ExxonMobil has long dreamt of a line that would bring Turkmen gas to China, and the west-east project could be the
first leg. Fergus Macleod, oil analyst for Deutsche Bank, compares the promoters of these great pipelines with the
19th-century railroad pioneers that connected the American West to the East.
"Those rail links evolved into important economic arteries in previously undeveloped regions," he says. "Can the new
'Energy Express' have the same impact?" Huge doubts remain about the commercial viability of the project. Privately
the foreign oil companies worry about the price at which gas will be sold. PetroChina talks of a price of $ 4.35 per
mm Btu, above the prevailing price of gas in the US. For Chinese consumers, such a price would be exorbitant and
could never compete with cheap and dirty coal.
George Gilboy, head of Cambridge Energy Research in Beijing, reckons the west-east pipeline is not just a big
infrastructure project, but also a watershed for China's economic planners. The country is in transition to a market
economy and has yet to establish a pricing mechanism for strategic commodities such as gas. However, it has taken the
first steps by creating private energy companies. "The key difference is that the foreign oil companies are no longer
the only guys who want to make money," Mr Gilboy says.

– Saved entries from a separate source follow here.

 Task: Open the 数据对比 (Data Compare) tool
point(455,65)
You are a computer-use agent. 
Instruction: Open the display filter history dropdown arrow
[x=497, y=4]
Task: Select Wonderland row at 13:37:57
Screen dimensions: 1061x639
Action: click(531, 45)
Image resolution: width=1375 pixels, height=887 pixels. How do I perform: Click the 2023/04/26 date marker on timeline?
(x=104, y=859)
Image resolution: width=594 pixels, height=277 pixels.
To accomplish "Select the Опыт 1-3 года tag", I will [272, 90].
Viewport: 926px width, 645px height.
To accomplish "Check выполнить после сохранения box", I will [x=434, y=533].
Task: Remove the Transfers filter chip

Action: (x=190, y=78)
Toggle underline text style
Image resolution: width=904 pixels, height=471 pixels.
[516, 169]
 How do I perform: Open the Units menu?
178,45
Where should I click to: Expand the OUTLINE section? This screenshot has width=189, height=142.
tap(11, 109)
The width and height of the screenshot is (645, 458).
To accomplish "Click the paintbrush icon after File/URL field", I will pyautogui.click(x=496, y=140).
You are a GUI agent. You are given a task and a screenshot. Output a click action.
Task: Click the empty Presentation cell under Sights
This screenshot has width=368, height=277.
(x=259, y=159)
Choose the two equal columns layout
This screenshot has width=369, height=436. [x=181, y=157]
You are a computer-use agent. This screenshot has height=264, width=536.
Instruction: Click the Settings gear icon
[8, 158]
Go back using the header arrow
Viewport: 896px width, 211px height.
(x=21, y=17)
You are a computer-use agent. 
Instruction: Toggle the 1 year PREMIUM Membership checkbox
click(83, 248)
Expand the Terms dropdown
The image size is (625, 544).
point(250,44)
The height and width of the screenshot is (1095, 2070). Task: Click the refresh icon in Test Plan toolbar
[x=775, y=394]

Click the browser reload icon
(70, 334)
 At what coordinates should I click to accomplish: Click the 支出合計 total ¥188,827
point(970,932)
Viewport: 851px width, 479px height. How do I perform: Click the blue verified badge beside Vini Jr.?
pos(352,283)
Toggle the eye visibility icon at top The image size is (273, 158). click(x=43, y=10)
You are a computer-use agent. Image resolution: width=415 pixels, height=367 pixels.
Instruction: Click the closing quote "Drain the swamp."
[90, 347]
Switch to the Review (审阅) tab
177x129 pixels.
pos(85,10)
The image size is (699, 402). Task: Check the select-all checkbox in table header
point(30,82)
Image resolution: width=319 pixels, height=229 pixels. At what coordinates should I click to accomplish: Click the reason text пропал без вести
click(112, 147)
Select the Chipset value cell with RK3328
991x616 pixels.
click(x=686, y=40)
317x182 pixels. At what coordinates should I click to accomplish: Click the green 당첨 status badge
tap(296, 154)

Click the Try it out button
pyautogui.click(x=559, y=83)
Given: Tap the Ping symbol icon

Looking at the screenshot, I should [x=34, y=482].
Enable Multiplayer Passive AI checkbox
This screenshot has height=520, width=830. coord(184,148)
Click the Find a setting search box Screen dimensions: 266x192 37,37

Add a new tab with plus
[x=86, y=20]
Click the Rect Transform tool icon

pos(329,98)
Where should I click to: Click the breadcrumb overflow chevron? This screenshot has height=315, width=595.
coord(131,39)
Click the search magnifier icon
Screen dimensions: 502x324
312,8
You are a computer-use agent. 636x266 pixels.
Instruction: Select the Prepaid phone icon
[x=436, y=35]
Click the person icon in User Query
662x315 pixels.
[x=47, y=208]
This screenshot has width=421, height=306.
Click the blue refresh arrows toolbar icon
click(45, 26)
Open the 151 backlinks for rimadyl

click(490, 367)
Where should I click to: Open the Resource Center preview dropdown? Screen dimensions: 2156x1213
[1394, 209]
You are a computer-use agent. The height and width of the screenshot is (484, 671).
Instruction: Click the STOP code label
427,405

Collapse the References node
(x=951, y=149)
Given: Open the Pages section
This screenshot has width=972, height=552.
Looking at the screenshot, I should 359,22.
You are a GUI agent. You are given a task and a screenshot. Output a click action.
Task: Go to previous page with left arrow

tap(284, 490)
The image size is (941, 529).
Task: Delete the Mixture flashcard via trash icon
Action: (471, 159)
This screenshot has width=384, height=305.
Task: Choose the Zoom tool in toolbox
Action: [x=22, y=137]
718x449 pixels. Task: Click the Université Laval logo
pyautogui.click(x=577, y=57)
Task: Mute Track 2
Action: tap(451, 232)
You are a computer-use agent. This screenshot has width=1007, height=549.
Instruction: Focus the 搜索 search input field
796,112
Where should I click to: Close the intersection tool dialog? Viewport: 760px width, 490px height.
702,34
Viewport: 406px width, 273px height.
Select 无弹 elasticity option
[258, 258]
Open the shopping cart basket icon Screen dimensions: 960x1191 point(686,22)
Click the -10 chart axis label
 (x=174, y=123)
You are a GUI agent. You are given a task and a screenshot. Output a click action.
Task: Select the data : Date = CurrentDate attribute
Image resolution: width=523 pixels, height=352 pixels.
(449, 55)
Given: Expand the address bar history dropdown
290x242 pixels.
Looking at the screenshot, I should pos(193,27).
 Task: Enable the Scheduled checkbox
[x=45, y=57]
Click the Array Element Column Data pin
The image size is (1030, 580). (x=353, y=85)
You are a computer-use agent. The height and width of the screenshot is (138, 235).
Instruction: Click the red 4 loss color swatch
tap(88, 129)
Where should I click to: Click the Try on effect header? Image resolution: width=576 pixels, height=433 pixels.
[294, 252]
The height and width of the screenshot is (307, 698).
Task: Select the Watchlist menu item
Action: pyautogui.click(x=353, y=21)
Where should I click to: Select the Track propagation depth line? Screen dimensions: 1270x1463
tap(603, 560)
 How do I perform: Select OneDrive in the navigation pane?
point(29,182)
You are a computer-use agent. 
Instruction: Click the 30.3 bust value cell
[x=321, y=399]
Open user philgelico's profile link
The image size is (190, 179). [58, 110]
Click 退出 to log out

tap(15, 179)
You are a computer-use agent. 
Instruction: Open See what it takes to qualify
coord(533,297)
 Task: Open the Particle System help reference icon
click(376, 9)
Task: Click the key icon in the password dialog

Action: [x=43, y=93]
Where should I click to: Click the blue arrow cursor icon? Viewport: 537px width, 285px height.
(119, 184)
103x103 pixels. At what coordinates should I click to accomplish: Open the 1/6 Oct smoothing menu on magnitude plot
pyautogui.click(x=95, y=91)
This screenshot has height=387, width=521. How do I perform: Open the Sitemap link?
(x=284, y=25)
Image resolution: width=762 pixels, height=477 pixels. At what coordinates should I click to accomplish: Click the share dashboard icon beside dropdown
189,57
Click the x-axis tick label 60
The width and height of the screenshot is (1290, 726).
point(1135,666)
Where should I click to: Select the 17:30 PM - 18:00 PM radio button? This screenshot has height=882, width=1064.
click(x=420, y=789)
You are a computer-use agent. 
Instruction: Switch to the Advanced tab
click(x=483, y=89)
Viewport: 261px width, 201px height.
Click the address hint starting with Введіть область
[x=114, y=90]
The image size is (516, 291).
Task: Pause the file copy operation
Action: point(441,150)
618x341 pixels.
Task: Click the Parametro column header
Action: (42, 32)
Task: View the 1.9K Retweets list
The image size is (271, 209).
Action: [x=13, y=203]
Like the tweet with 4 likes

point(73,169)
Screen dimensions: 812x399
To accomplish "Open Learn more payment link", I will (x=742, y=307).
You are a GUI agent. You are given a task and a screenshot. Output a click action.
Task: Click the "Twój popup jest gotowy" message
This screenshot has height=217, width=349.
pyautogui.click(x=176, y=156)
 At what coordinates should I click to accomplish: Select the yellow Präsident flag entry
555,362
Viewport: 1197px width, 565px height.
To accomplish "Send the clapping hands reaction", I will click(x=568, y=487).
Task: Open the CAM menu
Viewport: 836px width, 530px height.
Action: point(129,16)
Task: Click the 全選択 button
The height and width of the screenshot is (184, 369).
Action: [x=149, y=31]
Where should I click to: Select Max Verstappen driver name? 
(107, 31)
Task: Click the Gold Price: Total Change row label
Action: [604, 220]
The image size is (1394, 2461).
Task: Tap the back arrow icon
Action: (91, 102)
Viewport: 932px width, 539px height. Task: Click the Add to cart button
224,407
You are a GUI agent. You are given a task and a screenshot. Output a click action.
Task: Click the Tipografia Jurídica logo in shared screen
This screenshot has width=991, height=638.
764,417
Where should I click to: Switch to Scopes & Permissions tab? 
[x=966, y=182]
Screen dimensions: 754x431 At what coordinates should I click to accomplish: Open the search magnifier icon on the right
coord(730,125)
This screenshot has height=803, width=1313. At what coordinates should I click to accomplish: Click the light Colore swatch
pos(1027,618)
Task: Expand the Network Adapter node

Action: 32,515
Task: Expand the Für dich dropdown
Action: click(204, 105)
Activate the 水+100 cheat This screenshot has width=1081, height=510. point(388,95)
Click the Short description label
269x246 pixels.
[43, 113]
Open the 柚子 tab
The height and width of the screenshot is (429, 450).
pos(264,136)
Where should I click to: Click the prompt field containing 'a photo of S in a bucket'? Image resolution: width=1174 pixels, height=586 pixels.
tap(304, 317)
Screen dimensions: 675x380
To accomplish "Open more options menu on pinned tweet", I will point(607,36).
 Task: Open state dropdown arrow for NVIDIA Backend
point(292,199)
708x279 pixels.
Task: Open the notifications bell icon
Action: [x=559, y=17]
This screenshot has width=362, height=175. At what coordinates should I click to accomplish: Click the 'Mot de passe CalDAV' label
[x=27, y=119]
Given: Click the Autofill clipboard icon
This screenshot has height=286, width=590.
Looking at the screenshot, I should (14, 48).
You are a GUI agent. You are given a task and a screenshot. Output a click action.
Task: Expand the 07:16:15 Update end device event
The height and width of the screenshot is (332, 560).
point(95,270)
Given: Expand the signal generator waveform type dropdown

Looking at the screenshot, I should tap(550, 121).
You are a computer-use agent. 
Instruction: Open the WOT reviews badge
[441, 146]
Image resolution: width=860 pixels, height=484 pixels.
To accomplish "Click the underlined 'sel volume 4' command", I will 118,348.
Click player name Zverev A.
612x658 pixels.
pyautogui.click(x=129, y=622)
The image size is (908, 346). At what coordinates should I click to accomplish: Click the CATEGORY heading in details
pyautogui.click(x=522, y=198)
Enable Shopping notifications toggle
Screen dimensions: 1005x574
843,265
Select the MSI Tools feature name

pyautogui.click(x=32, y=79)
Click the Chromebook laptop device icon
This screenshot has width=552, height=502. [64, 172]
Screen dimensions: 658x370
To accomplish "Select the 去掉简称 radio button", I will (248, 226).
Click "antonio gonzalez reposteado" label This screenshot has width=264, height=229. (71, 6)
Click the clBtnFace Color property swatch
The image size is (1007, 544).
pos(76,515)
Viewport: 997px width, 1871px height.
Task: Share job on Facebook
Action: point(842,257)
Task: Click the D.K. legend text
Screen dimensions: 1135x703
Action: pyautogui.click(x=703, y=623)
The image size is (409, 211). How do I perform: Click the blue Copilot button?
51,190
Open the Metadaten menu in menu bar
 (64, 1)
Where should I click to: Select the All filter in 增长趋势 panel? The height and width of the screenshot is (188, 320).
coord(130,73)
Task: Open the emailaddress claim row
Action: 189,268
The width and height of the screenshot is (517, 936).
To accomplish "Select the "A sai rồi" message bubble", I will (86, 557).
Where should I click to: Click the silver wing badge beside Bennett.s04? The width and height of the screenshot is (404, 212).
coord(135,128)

PetroChina, he says, is a privatised company with a mission to make profits and autarchy is no longer the principal
policy instrument in Beijing. "This project can be commercially viable, but the Government will need to do its
homework," he says. Others have doubts. Professor Spede agrees that the pipeline will be built. However, he wonders
whether foreigners will take part or whether the mandarins in Beijing will tell the country's banks to provide soft
loans to PetroChina.
What could deter Shell and ExxonMobil and what may have caused BP to quit is the timetable and questions about
demand. In the back of their minds is another pipeline project linking another gas field, Ordos, to Beijing.
Unfortunately the city authorities failed to build a market for the gas in good time. When the Ordos wells began
pumping gas into the line in 1997, few buyers were waiting to take it at the other end. The pipeline has only
recently filled to capacity.
There is another question that might give investors pause for thought. Is this pipeline about the development of the
west or its exploitation for the benefit of the east? Digging up natural resources has rarely led to benefits for
local people, Professor Spede says. "If China wants to develop the west for the benefit of the west, they must set in
place the mechanisms to distribute the wealth," he says.
No oneknows better than Shell, an old hand in Nigeria, and ExxonMobil, a big investor in Indonesia, that bad
community relations can wreck a project. What assurances they are getting from Beijing is not clear, but what is
certain is that they cannot afford not to show willing. As one China expert puts it: "If you are one of the big guys
and someone invites you to dinner, you must attend. You don't have to eat your dinner, but you must go."